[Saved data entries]
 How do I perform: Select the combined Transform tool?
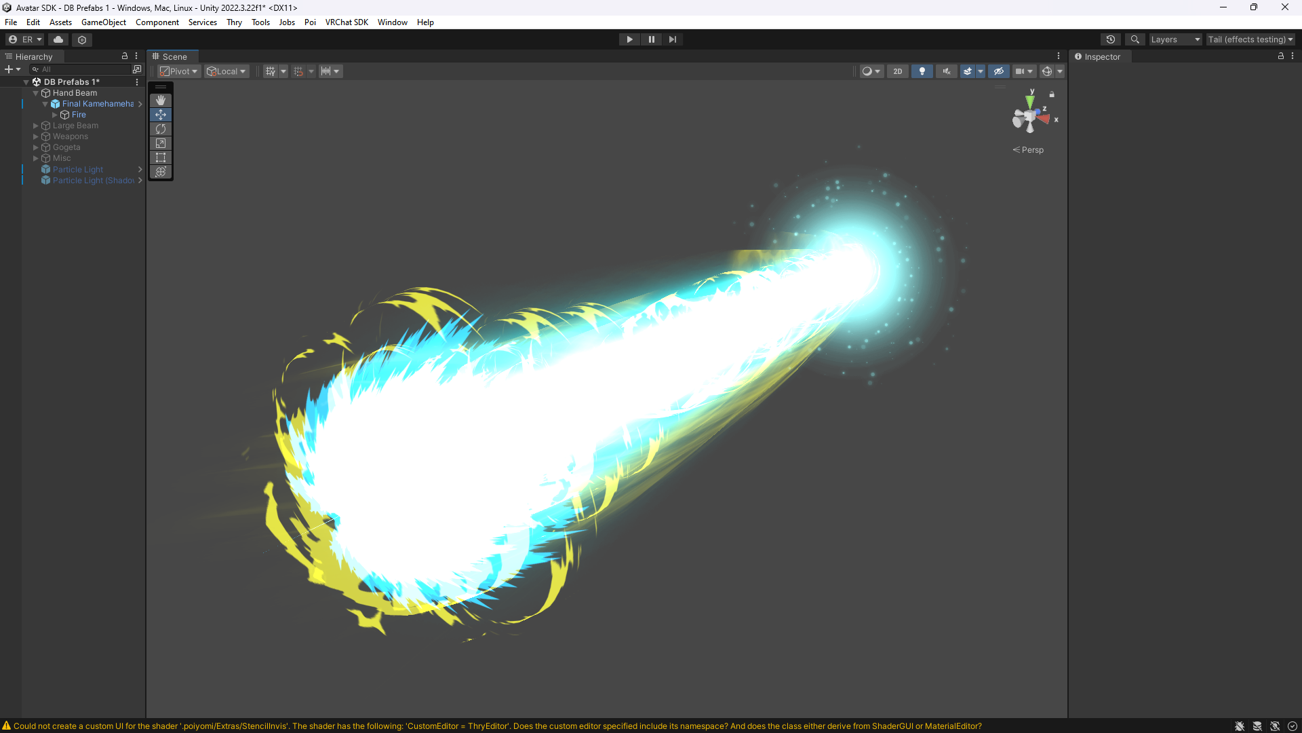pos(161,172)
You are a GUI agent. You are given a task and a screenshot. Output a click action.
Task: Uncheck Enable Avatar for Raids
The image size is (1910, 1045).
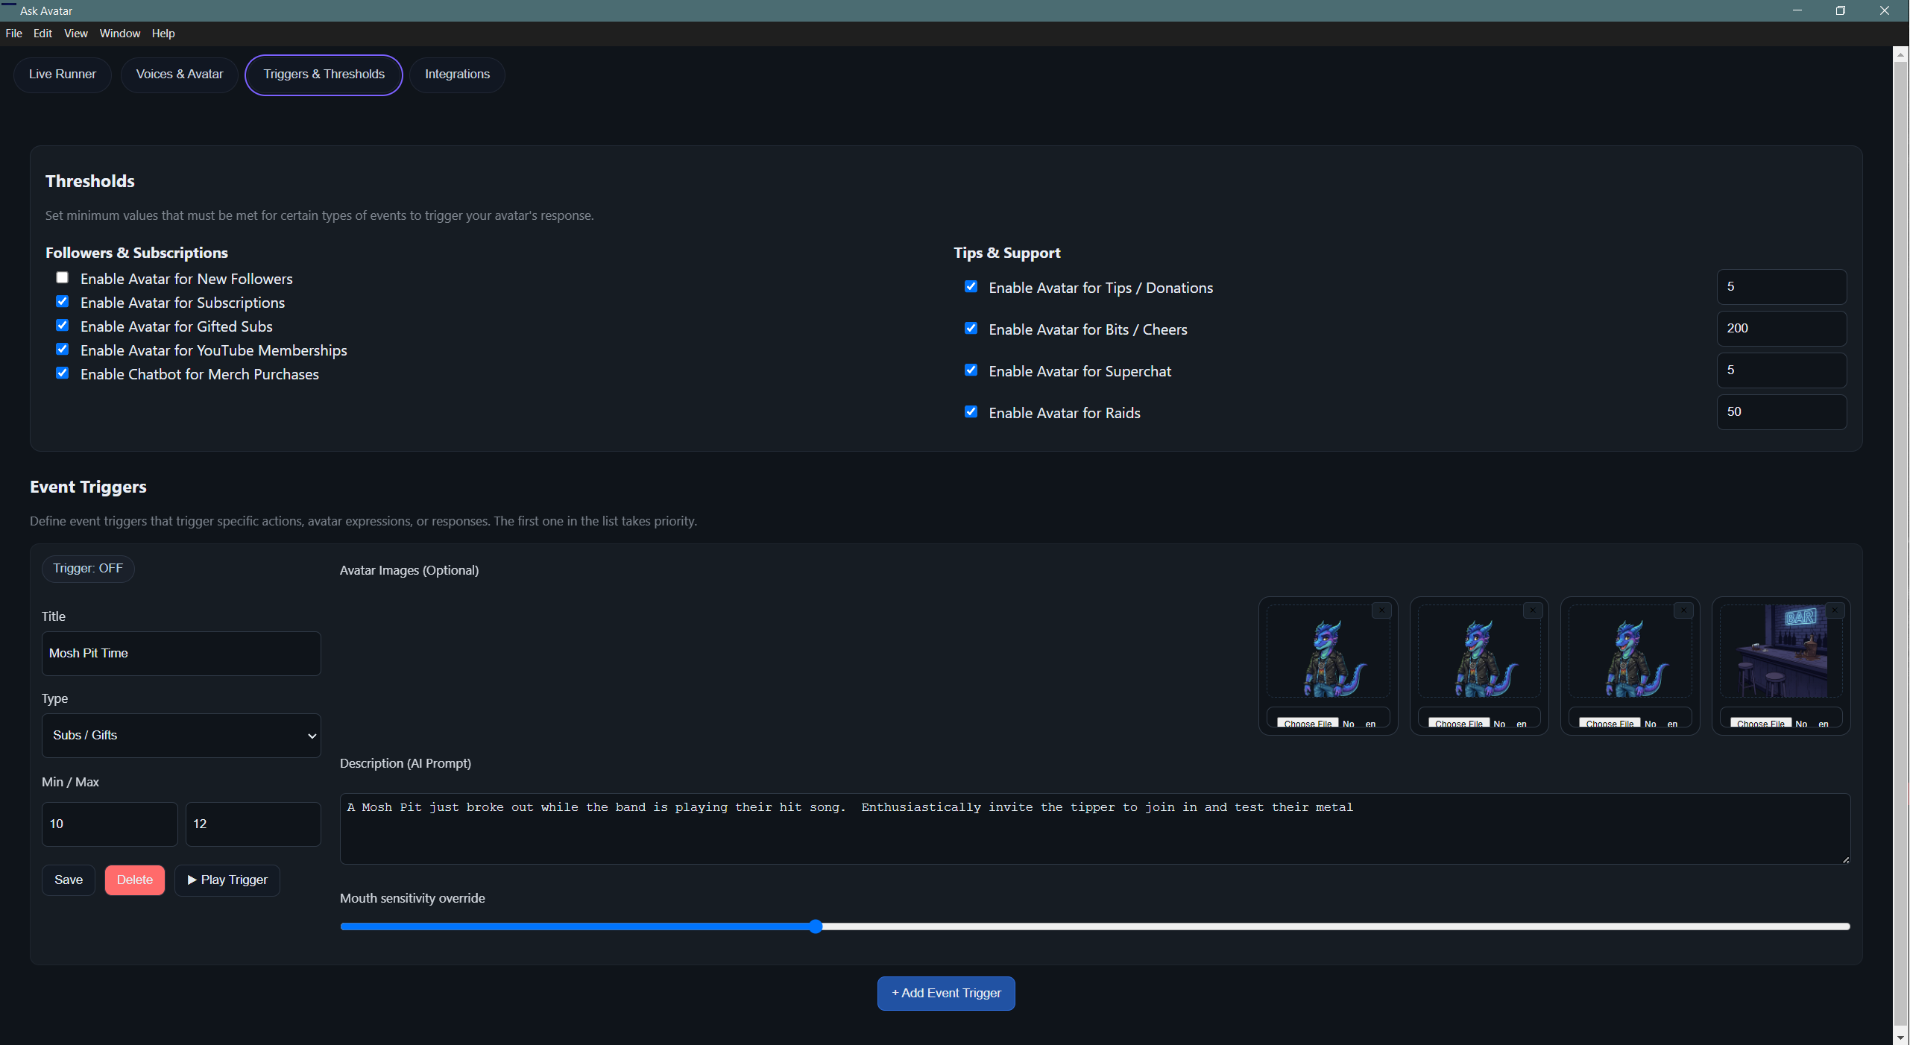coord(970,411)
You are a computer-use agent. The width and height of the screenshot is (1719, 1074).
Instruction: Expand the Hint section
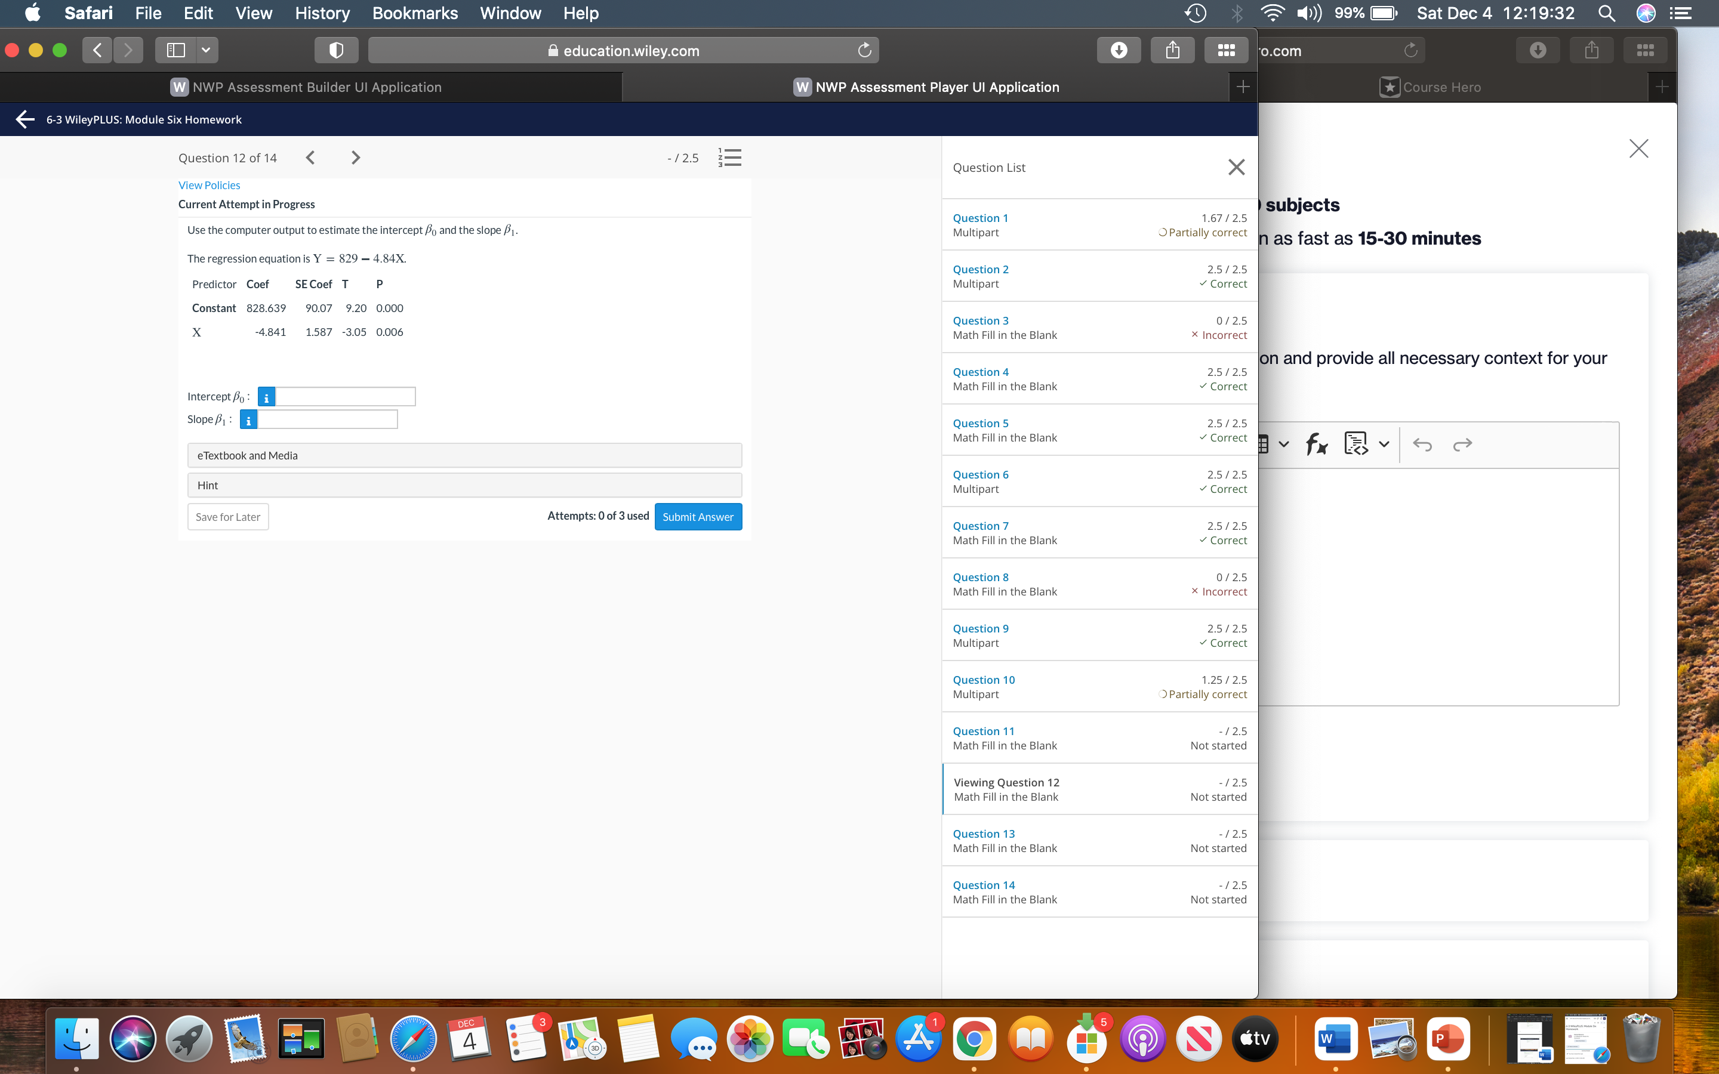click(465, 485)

**Instructions for the task:** Please keep the pictures out and reproduce the records above exactly.

**Response below:**
 How do I perform: Select the combined Transform tool?
pos(161,172)
You are a GUI agent. You are given a task and a screenshot. Output a click action.
Task: Uncheck Enable Avatar for Raids
The image size is (1910, 1045).
coord(970,411)
You are a computer-use agent. The width and height of the screenshot is (1719, 1074).
Instruction: Expand the Hint section
click(465, 485)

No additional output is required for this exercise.